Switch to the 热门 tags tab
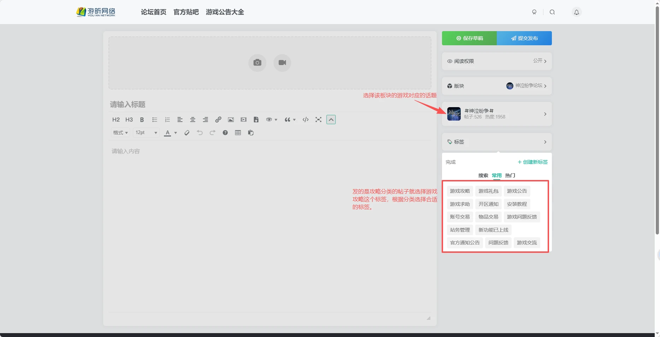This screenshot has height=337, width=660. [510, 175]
* * *
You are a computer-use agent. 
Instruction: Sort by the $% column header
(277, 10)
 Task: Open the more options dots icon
...
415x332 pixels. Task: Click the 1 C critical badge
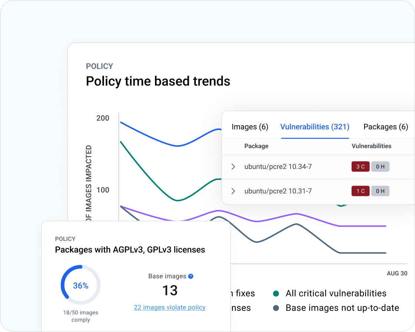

# AIM OF THE EXERCISE
Retype only the lines above between the line with "Instruction: Sort by the $% column header" and the line with "Task: Open the more options dots icon", counting those two lines as well, and keep every character as it is.

# ANSWER
Instruction: Sort by the $% column header
(277, 10)
 Task: Open the more options dots icon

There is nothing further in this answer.